The Manila Standard (Philippines) notes the 2012 World Risk Report:

Just recently, the Alliance Development Works, United Nations University and The Nature Conservancy released the 2012 World Risk Report, which ranked the all countries according to their vulnerability to risk. In this report, the Philippines was identified as the third highest disaster risk hotspot in the world, the result of combining a high exposure to natural hazards and climate change with a very vulnerable society. The Philippines comes after Vanuatu and Tonga, which were ranked first and second, respectively.

That the Philippines is ranked so high in the World Risk Index may actually seem both fitting and ironic. It is fitting because given the country’s high exposure to the risks brought about by climate change, the government responded quickly by putting in place policies aimed at addressing these risks. The Philippines is one of the first few countries that came out with definite climate change policies, and actually enacted laws on climate change. At the same time however, it may seem ironic because despite such an acknowledgement of these risks, there still seems to be a rather raw understanding of climate change in general, and what is needed to address it.

The Climate Change Act established the Climate Change Commission in 2009, and gave it the task of coordinating climate change-related actions and policies. As part of its mandate, the CCC produced the National Framework Strategy on Climate Change, and the National Climate Change Action Plan. The even more recent establishment of the People’s Survival Fund, meanwhile, provides an avenue for the management of climate financing at the national level.

Calling out the lying liars is always appropriate. July 30:

That there is still widespread ignorance of the causes and consequences of planetary climate change in this day and age is no longer something that can be attributed to chance. The effects of an intensifying greenhouse effect triggered by increased atmospheric carbon dioxide and other greenhouse gas emissions are all around us. It is a sad irony that the Philippines and other island nations are most at risk from these phenomena, despite contributing essentially nothing to the problem.

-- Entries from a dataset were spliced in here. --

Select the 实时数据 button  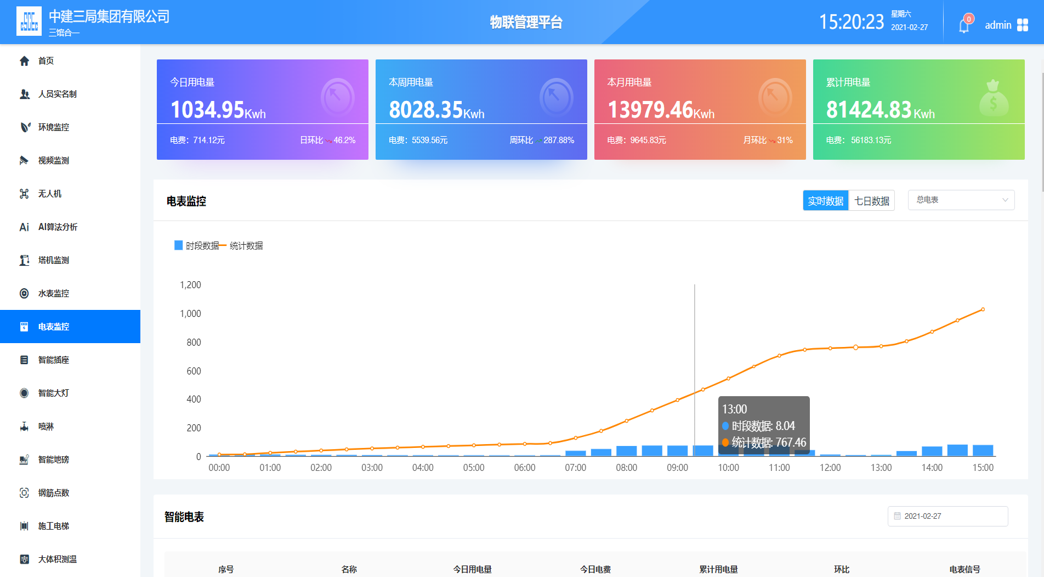825,201
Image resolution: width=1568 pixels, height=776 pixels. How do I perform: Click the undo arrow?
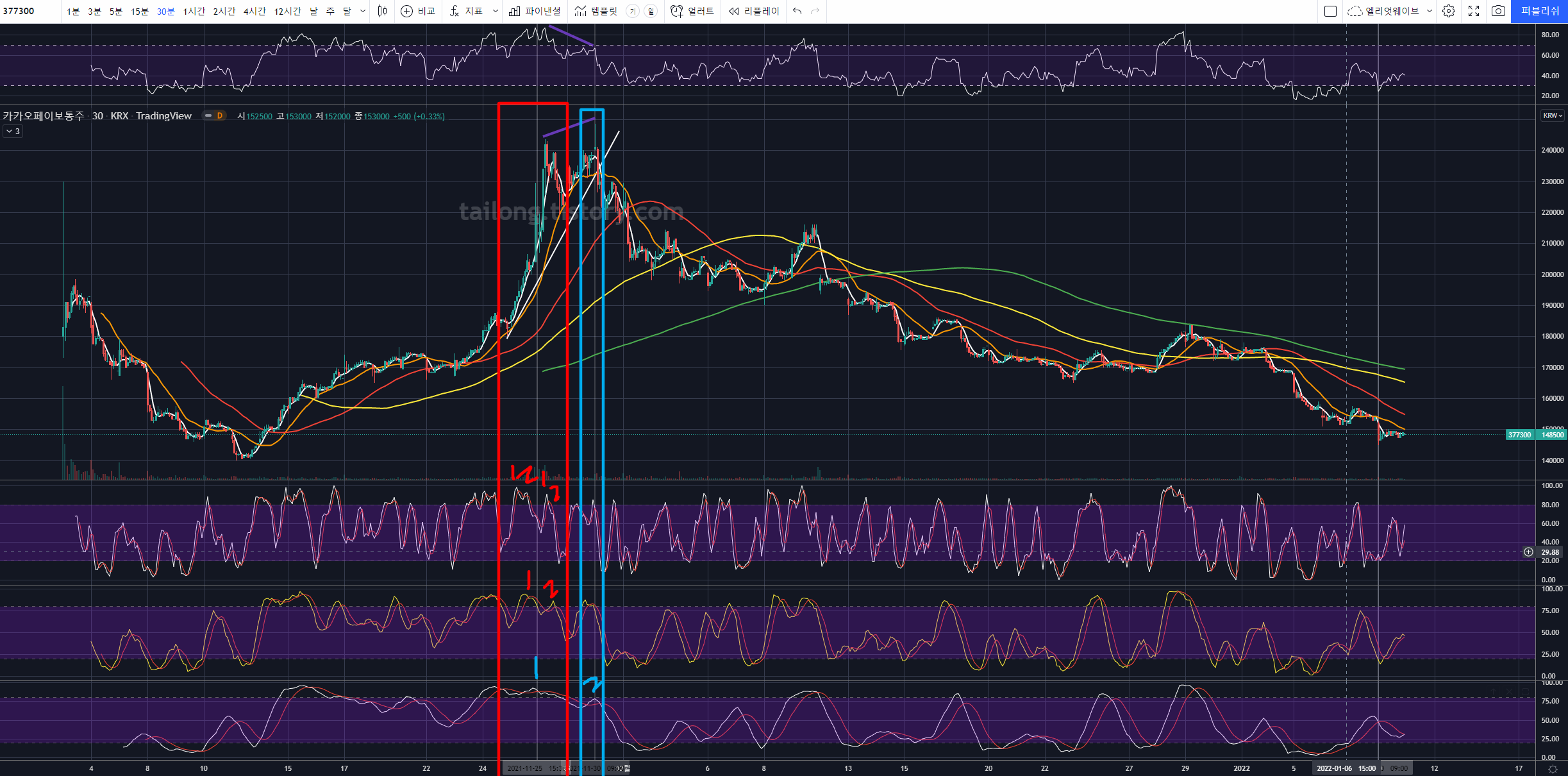[x=797, y=11]
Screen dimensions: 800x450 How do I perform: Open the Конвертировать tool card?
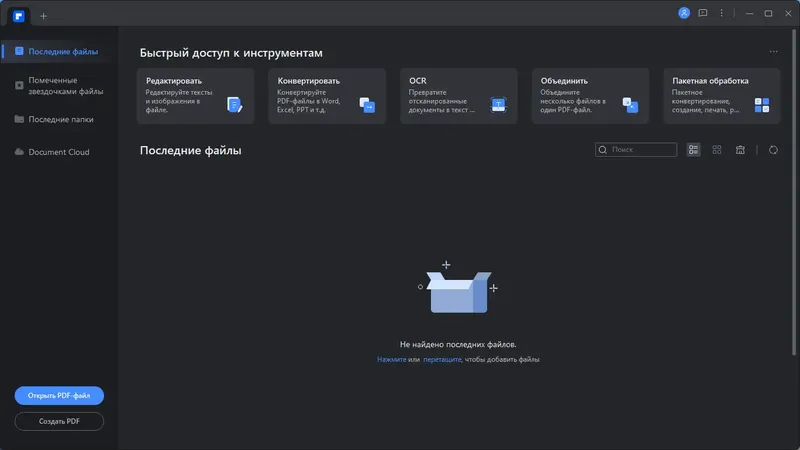pos(327,96)
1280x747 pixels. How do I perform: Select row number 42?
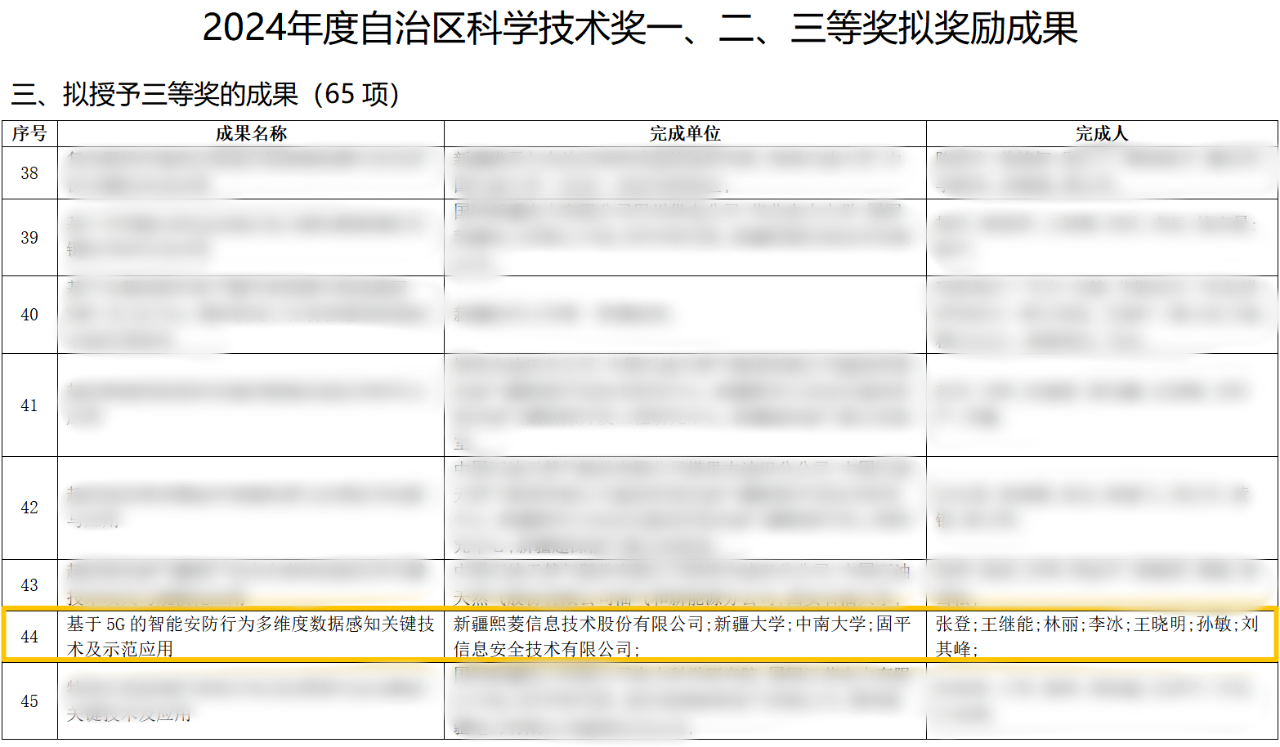[x=30, y=507]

For some decades there has been active collusion between multinational fossil-fuel corporations and the majority of the world’s print and broadcast news outlets. The American journalist A.J. Liebling’s quip, “Freedom of the press is only guaranteed to those who own one,” tells almost the whole story. Equipped with unimaginable sums of money and the respectful attention of the world’s leaders, these corporate miscreants have corrupted and diluted public discussion of an environmental crisis from the worst possible motivation: to protect their already grotesquely large profits. It’s their greed versus humanity’s need.